Edward Mendelson had written from New York, and her reply to him was late. As Auden’s literary executor, he had been trying to trace a school magazine in which Auden had written an article when he taught at a small private school in the west of Scotland. A woman on the Isle of Mull, hearing about this, had written to say that they had no knowledge of the magazine, but had a typescript which they thought was Auden’s original draft. “My grandfather,” wrote this woman, “was on the staff of the school when Auden was there. He was friendly with him and he gave him a box of papers to look after, which he forgot about and never claimed.” The woman was happy for them to be looked at, but would not allow them out of the house, even on a promise of return.

“I don’t like to impose,” wrote Edward, “but could you possibly go and take a look at them? Perhaps she’ll allow you to photograph them. And, as for the typescript, you can tell straight away whether Auden typed it. He never put a space after a comma—it’s as if it’s a signature. If you see that, then that’s almost certainly by him.”
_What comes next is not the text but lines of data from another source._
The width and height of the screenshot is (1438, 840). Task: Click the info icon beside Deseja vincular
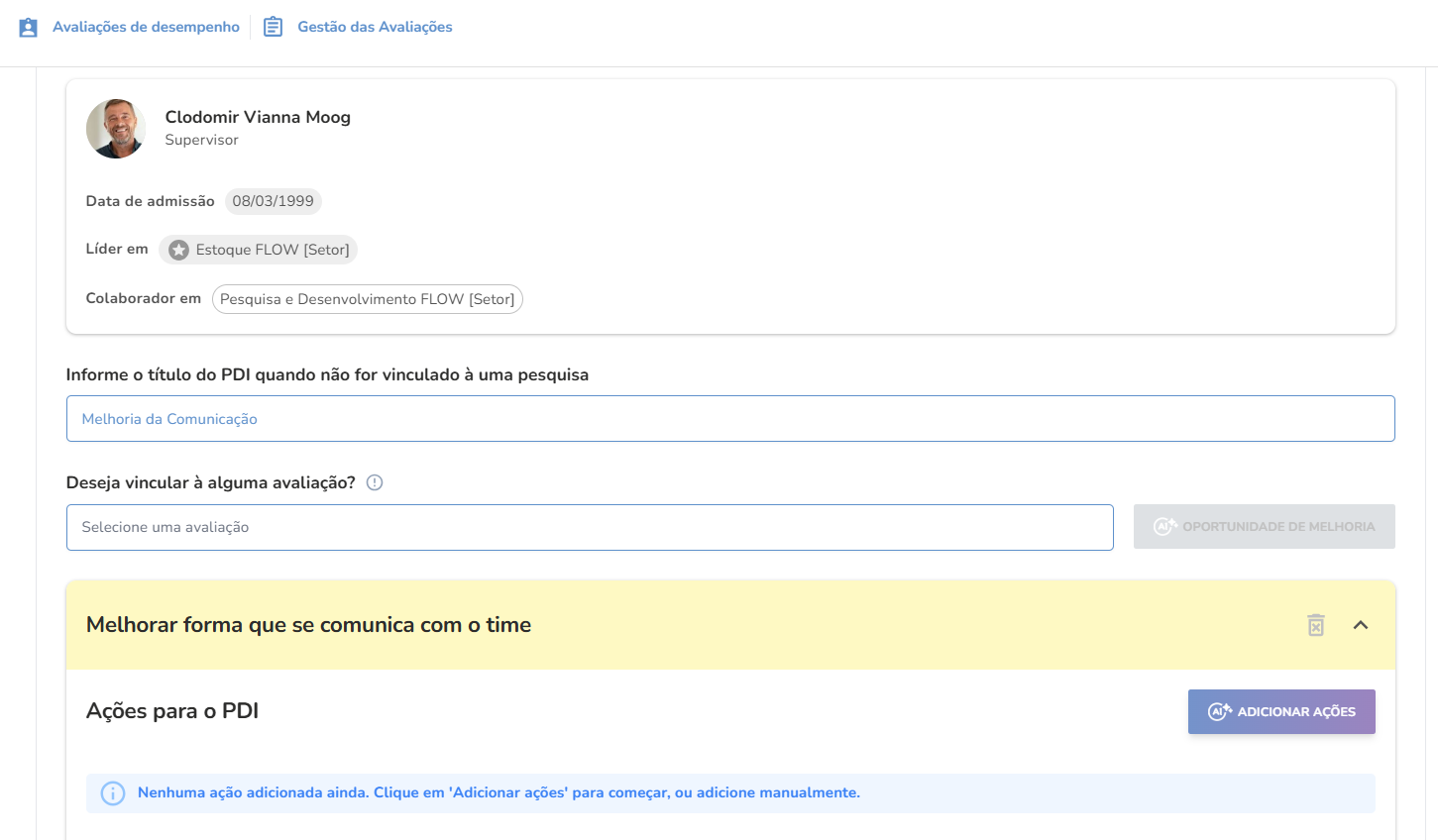(375, 482)
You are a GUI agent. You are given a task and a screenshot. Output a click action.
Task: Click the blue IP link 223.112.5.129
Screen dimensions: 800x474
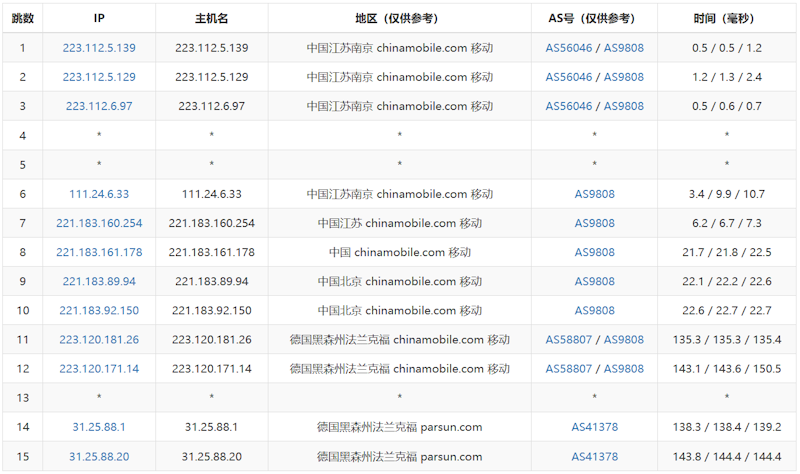point(99,77)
Isabel wrote back and said she would do this. They would all go—Jamie and Charlie too—and look for crowded commas.

Then there was a letter from Steven Barclay, a friend who had a flat in Paris. Steven wanted Isabel and Jamie to spend a weekend with him in Paris. There was a hotel, he said, whose staff would love Charlie and it was not far from his place in the Latin Quarter. “I’ll take you to my favourite restaurant, La Fontaine de Mars,” wrote Steven. “It’s in the seventh arrondissement on rue Saint-Dominique, close to the Ecole Militaire—so you’ll be quite safe! And you’ve always been so keen on Vuillard—I can take you and Jamie to the place where Vuillard stayed when he was in Paris. And you can look at the Vuillards in the house of somebody I know. Vuillards that nobody else sees. Just you. Isabel, you’ve got to come.”
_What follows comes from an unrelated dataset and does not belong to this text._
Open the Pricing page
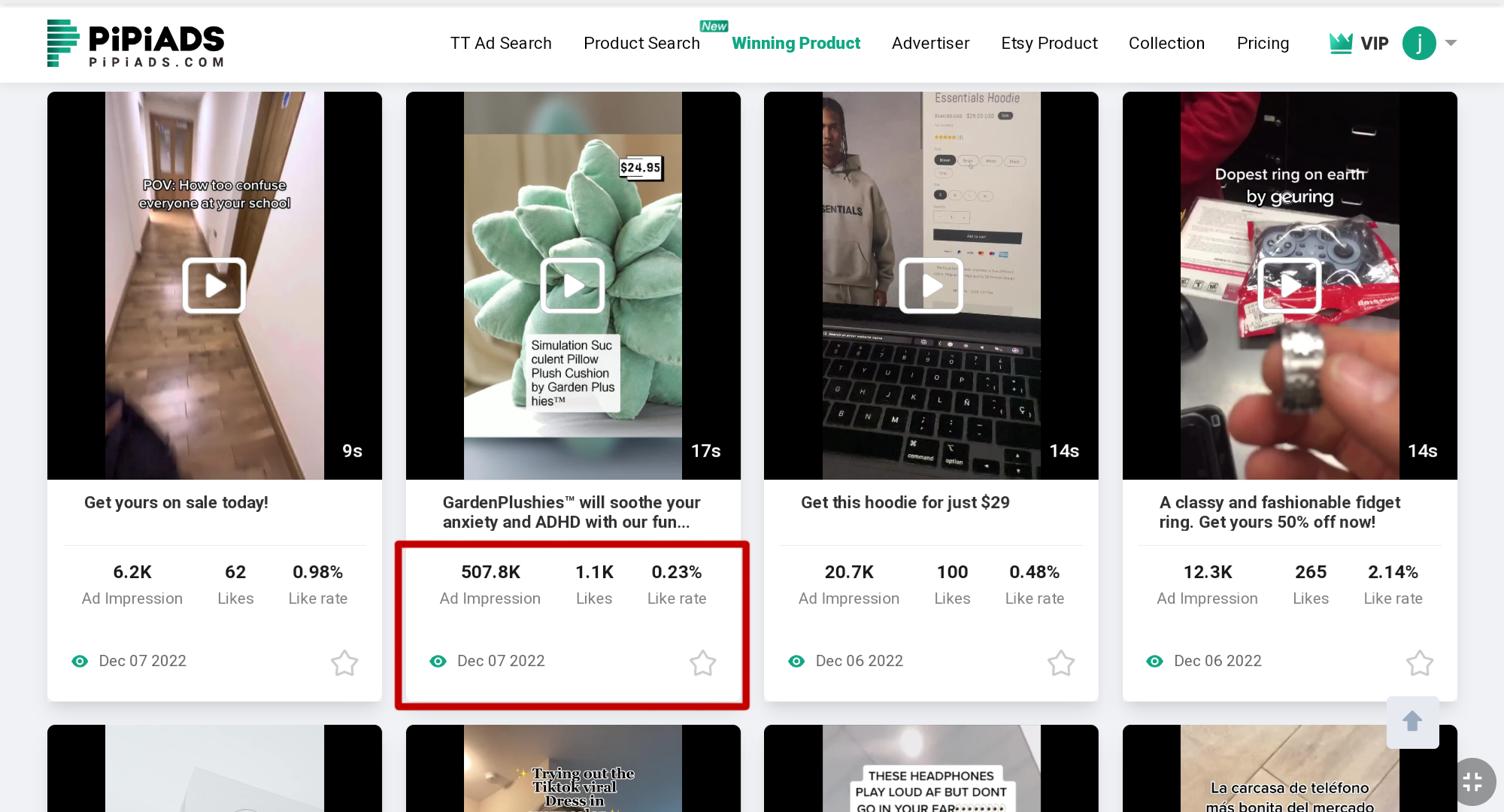 click(x=1262, y=43)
She wrote to Steven and assured him that she would. Then, musing on a life that included such calls to Mull and Paris, she turned her attention to
Review
correspondence. This was largely mundane, although she had to write to one author to inform him of a negative assessment of an article submitted for publication. “I’m sure that you will understand,” she wrote, knowing that authors often did
not
understand. Months, possibly years, might have gone into the turned-down article, and more than a few hopes might be dashed by rejection. For an untenured professor somewhere in the reaches of a university system looking
for savings on salaries, the rejection might precipitate the end of a career. That worried her, but she saw no way round it. The world could be a hard place—as hard, even if in a different way, for philosophers as for salesmen or miners or anybody who lived on the edge of unemployment and financial ruin.
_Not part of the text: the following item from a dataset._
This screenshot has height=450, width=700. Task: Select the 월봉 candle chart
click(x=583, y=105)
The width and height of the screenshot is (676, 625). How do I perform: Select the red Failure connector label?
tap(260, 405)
By eleven o’clock her correspondence was finished. She printed out and read through the last letter, to the
Review
’s printers; she noticed that in the final sentence of the last paragraph she had used unspaced commas—,thus, —and on impulse she left them. She would do that too, from time to time, as an act of homage, and because little rituals like that gave life its texture. Big Brother, masked as the intrusive state or the political censor of thought and language, might force us to do this and that, but we could still assert ourselves in little things—private jokes, commas without spaces, small acts of symbolic subversion.

She rose from her desk. She had decided what to do next, and she would do it without prevarication. She would pay a call on George Finesk, Minty’s wronged investor, and then she would go to see Minty, seek her out in the lair of the leopardess.

IT WAS NOT DIFFICULT
to find where George Finesk lived. There were two Finesks in the telephone book—one in Tranent, a former mining town in East Lothian, and an unlikely place for a wealthy investor to live; another was in Ann Street, a highly sought-after Georgian street that was known for its elegant, if somewhat cramped, terraced houses. That was the number she dialled, and it was answered by a rather warm, welcoming voice.

She gave her name, and the warmth immediately disappeared; it was as if a window at the other end of the line had been opened to admit a chill blast.

“You said that you were Isabel Dalhousie?”

“Yes.”

There was silence at the other end. “And you wanted to speak to me? May I ask why?”

Isabel had been taken aback by the change in tone and took a moment to recover. “It’s about Minty Auchterlonie.”

A further silence ensued. Then, “I thought it might be.”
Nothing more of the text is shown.